Dutch sociologists say this backlash is part of a broader reaction to foreigners in the country.

For years it was taboo in the Netherlands to discuss racial or religious conflicts, let alone advocate sending foreigners home. But the murders of van Gogh and Fortuyn have uncorked decades of frustration over the country’s failure to assimilate a large segment of its immigrant population, mainly from Morocco and Turkey.

“We have had problems with Moroccan boys for 20 or 30 years but it was completely impossible to complain about it because you were accused of being a racist,” said Herman Vuijsje, the author of several books on foreigners in the Netherlands. “This has changed.”

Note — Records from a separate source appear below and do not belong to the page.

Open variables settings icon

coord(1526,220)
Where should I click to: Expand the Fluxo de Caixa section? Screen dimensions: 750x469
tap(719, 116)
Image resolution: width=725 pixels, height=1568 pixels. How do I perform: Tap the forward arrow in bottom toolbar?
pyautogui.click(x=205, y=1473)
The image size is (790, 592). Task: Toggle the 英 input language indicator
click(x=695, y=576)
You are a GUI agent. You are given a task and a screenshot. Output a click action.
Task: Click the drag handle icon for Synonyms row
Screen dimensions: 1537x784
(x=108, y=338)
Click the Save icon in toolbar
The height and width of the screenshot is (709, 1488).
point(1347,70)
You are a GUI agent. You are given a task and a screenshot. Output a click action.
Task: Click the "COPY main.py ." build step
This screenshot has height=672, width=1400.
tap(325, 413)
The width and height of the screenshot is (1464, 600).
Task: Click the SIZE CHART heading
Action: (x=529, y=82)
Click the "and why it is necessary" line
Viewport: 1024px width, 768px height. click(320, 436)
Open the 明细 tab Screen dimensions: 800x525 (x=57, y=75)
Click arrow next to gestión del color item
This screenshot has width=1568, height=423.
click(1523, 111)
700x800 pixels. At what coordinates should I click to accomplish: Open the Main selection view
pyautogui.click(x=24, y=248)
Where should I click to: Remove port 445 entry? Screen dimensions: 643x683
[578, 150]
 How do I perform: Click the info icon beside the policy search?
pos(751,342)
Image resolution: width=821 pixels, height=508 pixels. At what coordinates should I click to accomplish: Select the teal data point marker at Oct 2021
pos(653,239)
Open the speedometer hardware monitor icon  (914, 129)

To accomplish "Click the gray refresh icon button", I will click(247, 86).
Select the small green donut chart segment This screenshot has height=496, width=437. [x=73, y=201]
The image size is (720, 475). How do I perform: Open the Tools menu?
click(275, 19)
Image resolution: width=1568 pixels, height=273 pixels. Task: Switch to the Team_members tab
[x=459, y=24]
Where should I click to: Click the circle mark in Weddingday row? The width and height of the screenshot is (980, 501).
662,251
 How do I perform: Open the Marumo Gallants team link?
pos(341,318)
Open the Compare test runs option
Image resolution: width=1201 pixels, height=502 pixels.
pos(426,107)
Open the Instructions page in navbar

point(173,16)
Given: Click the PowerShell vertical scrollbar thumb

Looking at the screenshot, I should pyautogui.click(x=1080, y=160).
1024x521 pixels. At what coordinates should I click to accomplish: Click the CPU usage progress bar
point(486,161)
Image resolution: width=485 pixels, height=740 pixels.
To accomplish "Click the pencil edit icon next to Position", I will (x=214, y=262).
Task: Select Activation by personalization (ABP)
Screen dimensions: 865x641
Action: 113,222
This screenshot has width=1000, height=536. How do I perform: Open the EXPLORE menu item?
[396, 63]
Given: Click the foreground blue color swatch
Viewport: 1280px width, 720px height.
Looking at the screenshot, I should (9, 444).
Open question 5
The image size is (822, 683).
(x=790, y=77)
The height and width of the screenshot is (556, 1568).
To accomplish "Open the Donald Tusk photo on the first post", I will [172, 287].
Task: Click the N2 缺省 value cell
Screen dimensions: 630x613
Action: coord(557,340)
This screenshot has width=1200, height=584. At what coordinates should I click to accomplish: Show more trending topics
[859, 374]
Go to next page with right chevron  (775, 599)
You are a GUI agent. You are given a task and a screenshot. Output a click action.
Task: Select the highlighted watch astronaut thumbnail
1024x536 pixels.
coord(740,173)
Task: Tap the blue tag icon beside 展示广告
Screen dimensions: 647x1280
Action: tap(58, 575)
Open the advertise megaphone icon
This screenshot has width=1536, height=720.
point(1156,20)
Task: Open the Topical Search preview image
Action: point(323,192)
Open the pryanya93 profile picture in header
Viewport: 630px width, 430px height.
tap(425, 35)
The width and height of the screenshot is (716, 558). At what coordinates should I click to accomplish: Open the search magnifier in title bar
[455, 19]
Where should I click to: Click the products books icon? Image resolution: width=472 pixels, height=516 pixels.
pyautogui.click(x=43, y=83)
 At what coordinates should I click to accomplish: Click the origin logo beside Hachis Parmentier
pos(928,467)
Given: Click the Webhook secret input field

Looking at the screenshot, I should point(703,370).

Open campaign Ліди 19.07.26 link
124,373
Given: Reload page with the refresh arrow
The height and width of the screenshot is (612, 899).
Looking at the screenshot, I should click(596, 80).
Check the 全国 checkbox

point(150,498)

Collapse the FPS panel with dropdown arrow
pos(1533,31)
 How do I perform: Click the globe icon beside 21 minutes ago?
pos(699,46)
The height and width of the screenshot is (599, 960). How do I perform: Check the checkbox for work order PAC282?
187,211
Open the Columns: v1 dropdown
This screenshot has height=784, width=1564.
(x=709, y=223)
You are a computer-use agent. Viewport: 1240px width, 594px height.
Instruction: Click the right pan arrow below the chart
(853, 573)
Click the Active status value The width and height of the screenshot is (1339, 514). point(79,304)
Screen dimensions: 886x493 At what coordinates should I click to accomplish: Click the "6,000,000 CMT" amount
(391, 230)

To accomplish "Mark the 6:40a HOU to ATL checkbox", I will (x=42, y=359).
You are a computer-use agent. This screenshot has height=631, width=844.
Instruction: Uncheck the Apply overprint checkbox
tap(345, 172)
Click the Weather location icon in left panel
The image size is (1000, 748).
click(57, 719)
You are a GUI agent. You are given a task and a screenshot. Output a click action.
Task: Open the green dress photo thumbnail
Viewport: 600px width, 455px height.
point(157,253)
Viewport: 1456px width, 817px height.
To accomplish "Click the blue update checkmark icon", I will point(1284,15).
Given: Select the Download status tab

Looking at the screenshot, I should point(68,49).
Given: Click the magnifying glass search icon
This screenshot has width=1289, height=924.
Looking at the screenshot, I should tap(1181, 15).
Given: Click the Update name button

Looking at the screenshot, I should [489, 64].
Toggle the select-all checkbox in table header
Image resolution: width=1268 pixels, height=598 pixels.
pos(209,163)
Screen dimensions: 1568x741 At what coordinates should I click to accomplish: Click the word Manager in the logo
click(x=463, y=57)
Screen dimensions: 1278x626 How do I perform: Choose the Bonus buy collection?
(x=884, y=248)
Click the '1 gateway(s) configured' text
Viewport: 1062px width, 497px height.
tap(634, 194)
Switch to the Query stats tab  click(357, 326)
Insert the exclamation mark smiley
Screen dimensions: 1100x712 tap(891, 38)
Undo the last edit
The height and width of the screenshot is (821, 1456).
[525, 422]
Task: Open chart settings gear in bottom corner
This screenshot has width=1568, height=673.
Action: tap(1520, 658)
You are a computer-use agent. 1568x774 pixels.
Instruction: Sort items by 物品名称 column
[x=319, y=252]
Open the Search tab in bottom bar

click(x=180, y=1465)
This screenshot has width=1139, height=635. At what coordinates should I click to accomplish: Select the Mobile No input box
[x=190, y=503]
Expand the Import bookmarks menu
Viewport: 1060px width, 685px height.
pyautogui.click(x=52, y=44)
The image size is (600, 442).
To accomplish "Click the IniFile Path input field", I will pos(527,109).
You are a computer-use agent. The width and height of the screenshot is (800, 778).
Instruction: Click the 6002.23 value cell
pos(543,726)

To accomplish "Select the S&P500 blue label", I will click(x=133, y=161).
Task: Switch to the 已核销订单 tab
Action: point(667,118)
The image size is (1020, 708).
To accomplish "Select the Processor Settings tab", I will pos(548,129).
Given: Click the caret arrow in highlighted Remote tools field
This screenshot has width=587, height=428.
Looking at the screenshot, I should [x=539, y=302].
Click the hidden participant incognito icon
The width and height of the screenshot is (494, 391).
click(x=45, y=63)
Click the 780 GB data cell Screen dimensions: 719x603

Scheffer, the integration expert, says the signs of social fissures are clear: Dutch schools are segregated, immigrants and their children have a poor command of the Dutch language and unemployment is much higher among immigrants than among the ethnic Dutch.

The specific story of Mohammed Bouyeri has echoes of other disfranchised young Muslim men in European countries who have turned to violence.

Bouyeri is the eldest of nine children. Dutch press accounts described him as “soft-spoken” and “nice” until his mother died several years ago. Bouyeri then grew a beard, began wearing traditional Moroccan robes and started attending the El-Tawheed mosque in Amsterdam, known for its radical preachings.

Bouyeri attacked van Gogh, overtaking him as they both bicycled past a municipal building on Tuesday morning, witnesses told the Dutch press. After shooting and stabbing van Gogh, Bouyeri walked calmly into a nearby park where police found him and apprehended him after a shootout.

The murder took place less than a kilometer from van Gogh’s home in a middle-class neighborhood. Van Gogh, a distant relative of the 19th-century impressionist painter Vincent van Gogh, was a talk-show host and a columnist in addition to being a filmmaker.

But he was best known for shocking people with his acerbic, sometimes crude opinions that were seen as beyond the pale, even by standards of outspoken Dutch society. He regularly offended Jews, Christians and Muslims, styling himself as a modern court jester.

“For many years I have detested van Gogh,” said Leon de Winter, a prominent Dutch Jewish writer in the Saturday edition of Volkskrant newspaper. De Winter criticized van Gogh for “his vulgar language, his rudeness, his provocations and insults.”

Van Gogh’s most virulent criticisms were of Islam. He often used vulgar references to bestiality when referring to Muslims.

In August he produced a short film called “Submission” in which a Muslim woman speaks about her violent marriage and being raped by a relative. Van Gogh made the film with Aayan Hirsi Ali, who wrote a script and is a member of parliament. She was born Muslim but has renounced her religion and has been the target of numerous death threats. In a scene from the movie that Muslims found particularly offensive, the lead actress’s naked body is shown with Koranic verses on it.

“He went too far,” said Aziz Khalid, a 21-year-old of Moroccan origin. “He crossed the line.”

Samira, a 24-year-old daughter of Moroccan immigrants who gave only her first name, said many Dutch were blaming all Muslims collectively for van Gogh’s killing.

“A lot of people feel that we Muslims don’t feel sad for him,” Samira said. “But the person who did this did it alone.

“Van Gogh made some very, very nasty comments. That’s not a reason to rob his life.”